» Task prompt: Where the records below show a line containing "[Visit our youtube page] (1236, 1427)", start copying; end with the line containing "Resources (712, 104)", and copy it too.

Collected data entries:
□ □ □ □ □

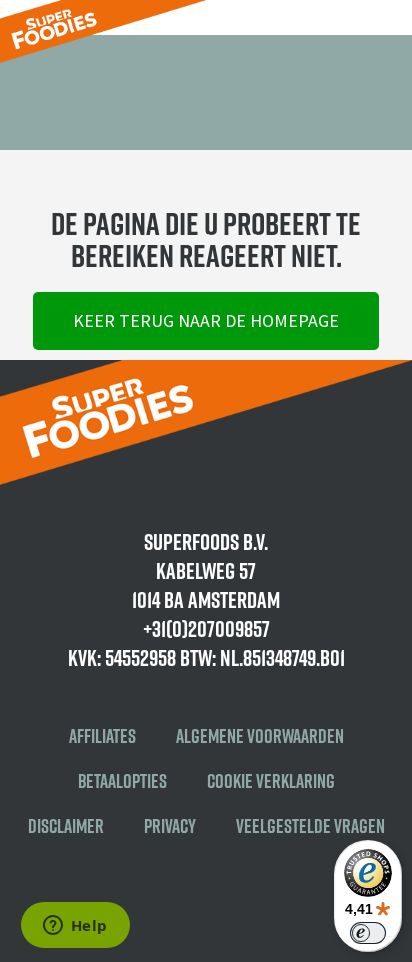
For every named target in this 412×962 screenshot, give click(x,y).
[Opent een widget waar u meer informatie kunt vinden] (75, 927)
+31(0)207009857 (206, 628)
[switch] (368, 933)
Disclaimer (66, 826)
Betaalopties (122, 781)
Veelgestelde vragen (310, 826)
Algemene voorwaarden (260, 736)
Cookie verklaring (271, 781)
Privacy (170, 826)
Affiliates (102, 736)
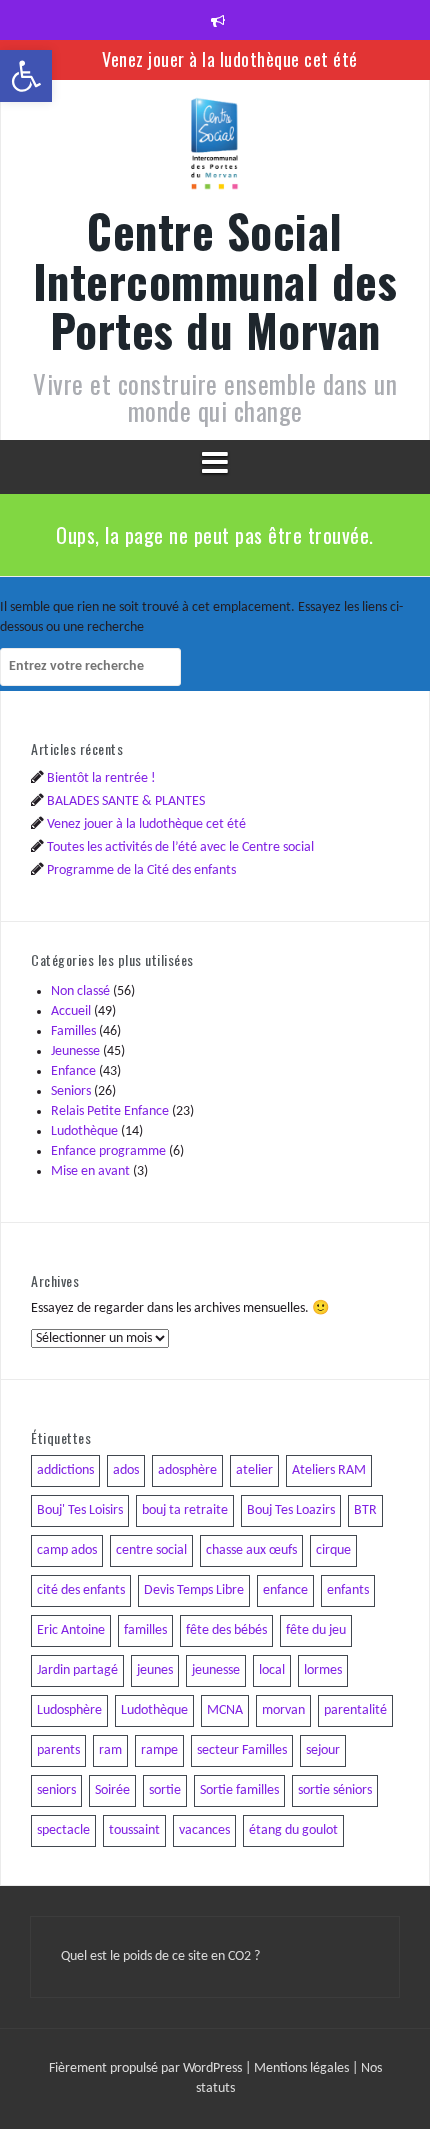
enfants (348, 1590)
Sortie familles (239, 1790)
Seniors (71, 1091)
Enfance (73, 1071)
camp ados (67, 1550)
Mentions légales (303, 2068)
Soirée (112, 1790)
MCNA (225, 1710)
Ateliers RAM (329, 1470)
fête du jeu (316, 1630)
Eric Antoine (71, 1630)
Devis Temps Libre (194, 1590)
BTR (365, 1510)
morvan (283, 1710)
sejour (323, 1750)
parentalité (355, 1710)
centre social (151, 1550)
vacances (204, 1830)
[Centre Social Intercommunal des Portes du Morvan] (215, 150)
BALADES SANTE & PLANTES (126, 801)
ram (110, 1750)
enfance (285, 1590)
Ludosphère (69, 1710)
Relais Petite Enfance (110, 1111)
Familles (73, 1031)
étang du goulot (293, 1830)
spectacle (63, 1830)
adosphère (187, 1470)
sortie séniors (335, 1790)
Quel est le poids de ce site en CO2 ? (160, 1956)
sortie (165, 1790)
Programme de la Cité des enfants (141, 870)
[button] (26, 76)
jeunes (155, 1670)
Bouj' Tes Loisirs (80, 1510)
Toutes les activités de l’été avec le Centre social (180, 847)
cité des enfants (81, 1590)
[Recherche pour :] (90, 667)
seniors (56, 1790)
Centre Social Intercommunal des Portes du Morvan (215, 280)
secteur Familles (242, 1750)
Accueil (71, 1011)
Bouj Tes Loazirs (291, 1510)
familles (145, 1630)
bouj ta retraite (185, 1510)
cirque (333, 1550)
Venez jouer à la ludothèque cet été (230, 59)
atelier (254, 1470)
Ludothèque (84, 1131)
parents (58, 1750)
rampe (159, 1750)
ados (126, 1470)
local (272, 1670)
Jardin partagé (77, 1670)
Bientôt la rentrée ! (101, 778)
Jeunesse (75, 1051)
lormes (323, 1670)
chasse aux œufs (251, 1550)
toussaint (134, 1830)
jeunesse (216, 1670)
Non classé (80, 991)
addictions (65, 1470)
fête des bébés (226, 1630)
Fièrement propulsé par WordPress (147, 2068)
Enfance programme (108, 1151)
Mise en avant (90, 1171)
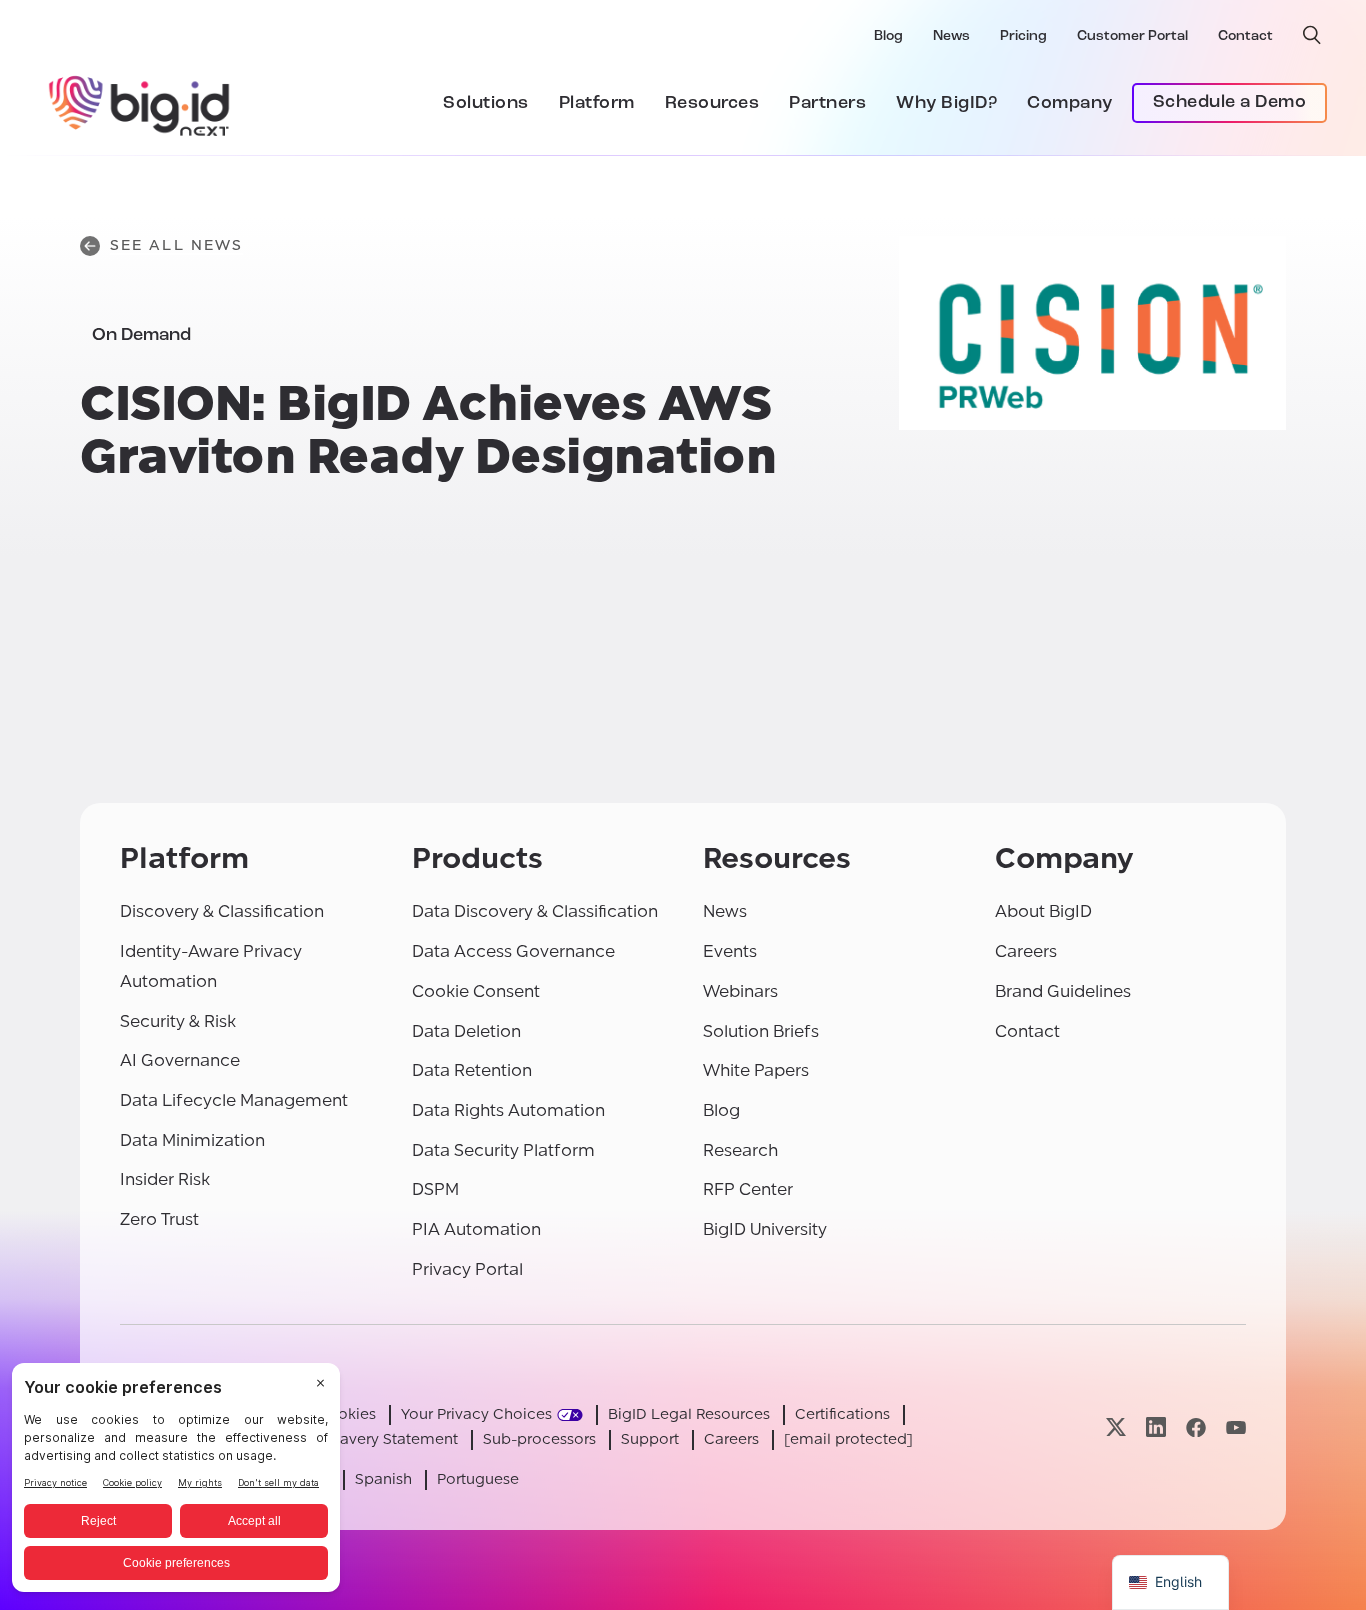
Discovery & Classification (222, 911)
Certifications (842, 1414)
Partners (827, 104)
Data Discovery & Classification (535, 911)
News (951, 36)
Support (650, 1439)
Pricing (1023, 36)
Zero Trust (159, 1219)
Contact (1245, 36)
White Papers (756, 1070)
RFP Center (748, 1189)
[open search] (1312, 35)
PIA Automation (476, 1229)
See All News (176, 245)
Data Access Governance (513, 951)
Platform (597, 104)
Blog (888, 36)
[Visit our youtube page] (1236, 1427)
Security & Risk (178, 1021)
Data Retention (472, 1070)
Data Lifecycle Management (234, 1100)
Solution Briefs (761, 1031)
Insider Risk (165, 1179)
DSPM (435, 1189)
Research (740, 1150)
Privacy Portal (467, 1269)
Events (730, 951)
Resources (712, 104)
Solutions (486, 104)
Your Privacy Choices (476, 1414)
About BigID (1043, 911)
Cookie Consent (476, 991)
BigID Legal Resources (689, 1414)
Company (1070, 104)
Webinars (740, 991)
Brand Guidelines (1063, 991)
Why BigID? (946, 104)
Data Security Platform (503, 1150)
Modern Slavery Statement (363, 1439)
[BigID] (140, 103)
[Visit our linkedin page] (1156, 1427)
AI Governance (180, 1060)
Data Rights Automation (508, 1110)
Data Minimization (192, 1140)
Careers (1026, 951)
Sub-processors (539, 1439)
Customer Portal (1132, 36)
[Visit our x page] (1116, 1427)
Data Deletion (466, 1031)
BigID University (765, 1229)
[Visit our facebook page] (1196, 1427)
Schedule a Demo (1230, 103)
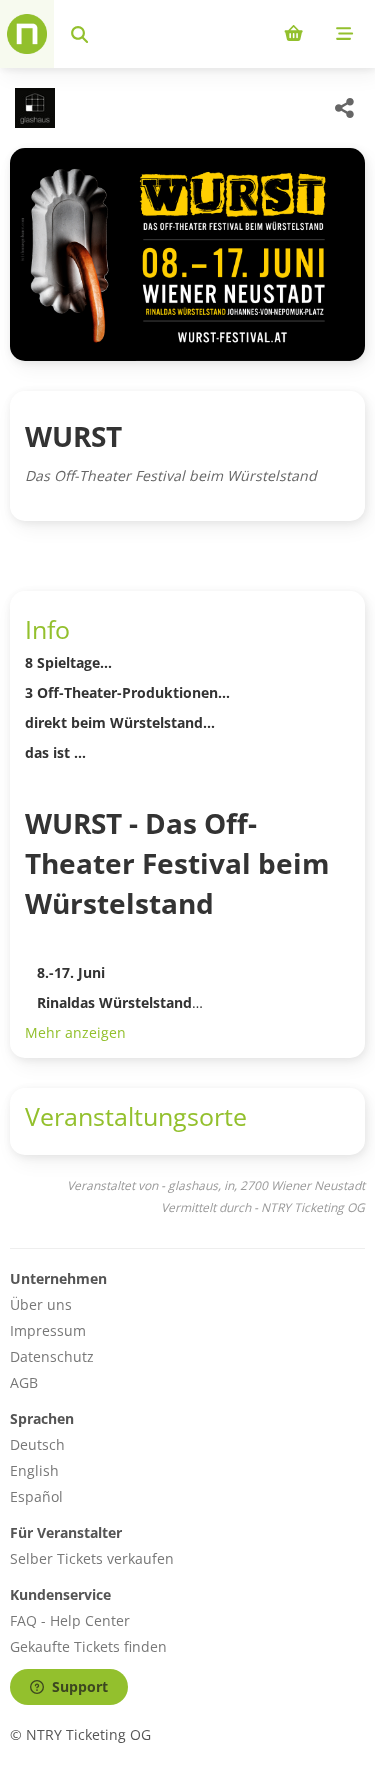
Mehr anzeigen (75, 1032)
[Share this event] (345, 108)
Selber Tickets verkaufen (92, 1558)
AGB (24, 1382)
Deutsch (37, 1444)
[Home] (27, 34)
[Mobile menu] (344, 34)
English (34, 1470)
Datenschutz (52, 1356)
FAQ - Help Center (70, 1620)
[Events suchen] (79, 34)
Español (36, 1496)
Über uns (41, 1304)
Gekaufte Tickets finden (88, 1646)
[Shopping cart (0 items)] (293, 34)
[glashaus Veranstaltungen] (32, 108)
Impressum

□ □ □ □ □

» Result:
[Visit our youtube page] (1236, 1427)
Security & Risk (178, 1021)
Data Retention (472, 1070)
Data Lifecycle Management (234, 1100)
Solution Briefs (761, 1031)
Insider Risk (165, 1179)
DSPM (435, 1189)
Research (740, 1150)
Privacy Portal (467, 1269)
Events (730, 951)
Resources (712, 104)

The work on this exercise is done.